*** Begin section ***
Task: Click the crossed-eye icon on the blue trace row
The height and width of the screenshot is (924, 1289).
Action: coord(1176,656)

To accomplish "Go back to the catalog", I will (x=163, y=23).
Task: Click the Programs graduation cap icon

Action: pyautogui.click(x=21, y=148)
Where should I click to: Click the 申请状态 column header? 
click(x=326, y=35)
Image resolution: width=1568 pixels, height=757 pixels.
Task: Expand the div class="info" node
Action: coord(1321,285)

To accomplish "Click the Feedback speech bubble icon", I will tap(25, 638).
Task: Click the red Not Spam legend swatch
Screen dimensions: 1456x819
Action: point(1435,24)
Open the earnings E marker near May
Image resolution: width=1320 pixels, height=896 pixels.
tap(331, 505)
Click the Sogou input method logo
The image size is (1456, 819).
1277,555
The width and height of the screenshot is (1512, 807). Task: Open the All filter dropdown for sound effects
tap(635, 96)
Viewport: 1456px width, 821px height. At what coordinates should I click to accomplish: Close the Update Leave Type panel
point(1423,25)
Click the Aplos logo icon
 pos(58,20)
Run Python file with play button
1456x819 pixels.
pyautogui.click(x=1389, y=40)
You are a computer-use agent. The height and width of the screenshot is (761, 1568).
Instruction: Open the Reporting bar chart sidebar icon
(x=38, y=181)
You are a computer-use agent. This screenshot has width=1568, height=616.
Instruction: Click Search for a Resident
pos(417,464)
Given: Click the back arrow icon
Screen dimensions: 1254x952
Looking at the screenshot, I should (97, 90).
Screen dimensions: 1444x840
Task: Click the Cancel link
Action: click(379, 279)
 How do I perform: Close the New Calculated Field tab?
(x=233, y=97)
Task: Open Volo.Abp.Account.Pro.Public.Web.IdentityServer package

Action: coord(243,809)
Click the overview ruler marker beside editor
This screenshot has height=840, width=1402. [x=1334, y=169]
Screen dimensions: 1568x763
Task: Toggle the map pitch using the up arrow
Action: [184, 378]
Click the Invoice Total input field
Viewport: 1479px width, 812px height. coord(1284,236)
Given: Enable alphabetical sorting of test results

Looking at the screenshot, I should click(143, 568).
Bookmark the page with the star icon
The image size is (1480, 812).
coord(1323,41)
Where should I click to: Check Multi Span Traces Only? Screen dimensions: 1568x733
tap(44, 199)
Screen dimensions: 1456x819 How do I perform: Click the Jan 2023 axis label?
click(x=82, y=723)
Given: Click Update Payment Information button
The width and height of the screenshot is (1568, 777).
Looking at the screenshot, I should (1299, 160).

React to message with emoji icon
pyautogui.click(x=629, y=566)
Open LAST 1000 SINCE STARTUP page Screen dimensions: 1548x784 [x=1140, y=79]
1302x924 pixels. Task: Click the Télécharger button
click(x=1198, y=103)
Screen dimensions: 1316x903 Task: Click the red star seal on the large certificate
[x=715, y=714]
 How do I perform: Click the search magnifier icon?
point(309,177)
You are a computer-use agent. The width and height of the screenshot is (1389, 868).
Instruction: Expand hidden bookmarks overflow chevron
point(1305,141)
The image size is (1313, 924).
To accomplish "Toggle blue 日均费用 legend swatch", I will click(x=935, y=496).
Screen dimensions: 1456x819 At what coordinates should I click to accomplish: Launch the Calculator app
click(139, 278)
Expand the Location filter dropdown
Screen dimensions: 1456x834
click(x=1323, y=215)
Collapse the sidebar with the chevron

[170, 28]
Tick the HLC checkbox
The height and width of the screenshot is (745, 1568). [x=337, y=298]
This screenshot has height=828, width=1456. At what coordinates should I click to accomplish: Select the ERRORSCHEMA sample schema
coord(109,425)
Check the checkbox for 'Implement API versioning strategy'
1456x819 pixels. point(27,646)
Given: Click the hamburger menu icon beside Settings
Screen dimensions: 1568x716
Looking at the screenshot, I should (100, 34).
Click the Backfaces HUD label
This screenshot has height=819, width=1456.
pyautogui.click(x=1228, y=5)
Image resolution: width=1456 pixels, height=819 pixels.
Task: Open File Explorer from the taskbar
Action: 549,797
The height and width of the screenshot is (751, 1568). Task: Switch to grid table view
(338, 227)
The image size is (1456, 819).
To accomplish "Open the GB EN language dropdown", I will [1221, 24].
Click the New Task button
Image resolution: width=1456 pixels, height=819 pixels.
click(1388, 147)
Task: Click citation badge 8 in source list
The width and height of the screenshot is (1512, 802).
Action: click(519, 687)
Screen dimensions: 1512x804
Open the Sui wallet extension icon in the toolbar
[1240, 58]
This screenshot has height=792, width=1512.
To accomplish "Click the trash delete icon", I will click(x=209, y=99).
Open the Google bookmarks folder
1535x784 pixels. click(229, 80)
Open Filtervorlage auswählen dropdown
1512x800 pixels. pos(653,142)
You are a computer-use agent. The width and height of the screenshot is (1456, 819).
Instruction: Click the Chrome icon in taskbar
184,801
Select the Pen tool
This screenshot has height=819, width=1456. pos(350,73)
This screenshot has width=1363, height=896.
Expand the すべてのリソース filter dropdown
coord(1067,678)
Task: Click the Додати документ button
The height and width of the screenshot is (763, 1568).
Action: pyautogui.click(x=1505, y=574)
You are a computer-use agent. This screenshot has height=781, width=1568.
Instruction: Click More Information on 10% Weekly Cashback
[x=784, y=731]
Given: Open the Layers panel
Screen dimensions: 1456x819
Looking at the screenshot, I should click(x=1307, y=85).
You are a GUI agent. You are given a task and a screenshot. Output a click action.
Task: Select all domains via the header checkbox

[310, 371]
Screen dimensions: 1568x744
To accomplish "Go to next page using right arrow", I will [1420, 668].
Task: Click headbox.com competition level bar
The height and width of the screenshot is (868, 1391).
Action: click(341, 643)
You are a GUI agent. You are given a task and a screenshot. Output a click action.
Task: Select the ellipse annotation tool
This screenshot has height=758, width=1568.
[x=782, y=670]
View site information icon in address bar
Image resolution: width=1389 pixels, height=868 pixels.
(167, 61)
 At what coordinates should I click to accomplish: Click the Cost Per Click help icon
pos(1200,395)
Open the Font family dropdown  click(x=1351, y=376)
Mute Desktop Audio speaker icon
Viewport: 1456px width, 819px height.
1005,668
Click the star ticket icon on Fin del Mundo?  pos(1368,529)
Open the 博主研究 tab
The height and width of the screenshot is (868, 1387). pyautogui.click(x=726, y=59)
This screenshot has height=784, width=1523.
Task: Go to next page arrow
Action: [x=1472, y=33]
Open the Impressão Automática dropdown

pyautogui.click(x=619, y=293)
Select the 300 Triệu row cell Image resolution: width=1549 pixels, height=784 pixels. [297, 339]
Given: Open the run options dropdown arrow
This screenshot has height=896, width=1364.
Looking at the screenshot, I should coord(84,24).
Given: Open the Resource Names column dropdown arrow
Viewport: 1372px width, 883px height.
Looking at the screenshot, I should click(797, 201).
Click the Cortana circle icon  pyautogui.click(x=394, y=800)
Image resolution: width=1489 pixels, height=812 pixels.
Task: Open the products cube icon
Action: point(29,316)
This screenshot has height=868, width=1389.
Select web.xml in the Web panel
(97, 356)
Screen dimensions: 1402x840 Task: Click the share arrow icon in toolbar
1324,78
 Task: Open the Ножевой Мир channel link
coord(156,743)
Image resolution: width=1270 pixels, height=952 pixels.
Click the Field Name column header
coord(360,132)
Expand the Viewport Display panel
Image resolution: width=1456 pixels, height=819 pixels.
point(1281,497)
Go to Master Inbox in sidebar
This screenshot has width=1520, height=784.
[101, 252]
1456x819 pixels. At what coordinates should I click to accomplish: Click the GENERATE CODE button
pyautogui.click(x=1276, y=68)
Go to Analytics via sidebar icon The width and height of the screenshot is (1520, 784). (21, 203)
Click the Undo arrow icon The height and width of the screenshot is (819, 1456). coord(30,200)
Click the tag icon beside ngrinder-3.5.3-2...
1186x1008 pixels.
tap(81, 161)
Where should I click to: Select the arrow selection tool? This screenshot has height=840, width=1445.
*** End section ***
Goal of the exercise >>
Extract from the listing above the lines between the line containing "Task: Click the red Not Spam legend swatch" and the line containing "You are a computer-use agent. The height", keeping both of those lines. Output nothing else.

Solution to the problem >>
Task: Click the red Not Spam legend swatch
Screen dimensions: 1456x819
Action: point(1435,24)
Open the earnings E marker near May
Image resolution: width=1320 pixels, height=896 pixels.
tap(331, 505)
Click the Sogou input method logo
The image size is (1456, 819).
1277,555
The width and height of the screenshot is (1512, 807). Task: Open the All filter dropdown for sound effects
tap(635, 96)
Viewport: 1456px width, 821px height. At what coordinates should I click to accomplish: Close the Update Leave Type panel
point(1423,25)
Click the Aplos logo icon
 pos(58,20)
Run Python file with play button
1456x819 pixels.
pyautogui.click(x=1389, y=40)
You are a computer-use agent. The height and width of the screenshot is (761, 1568).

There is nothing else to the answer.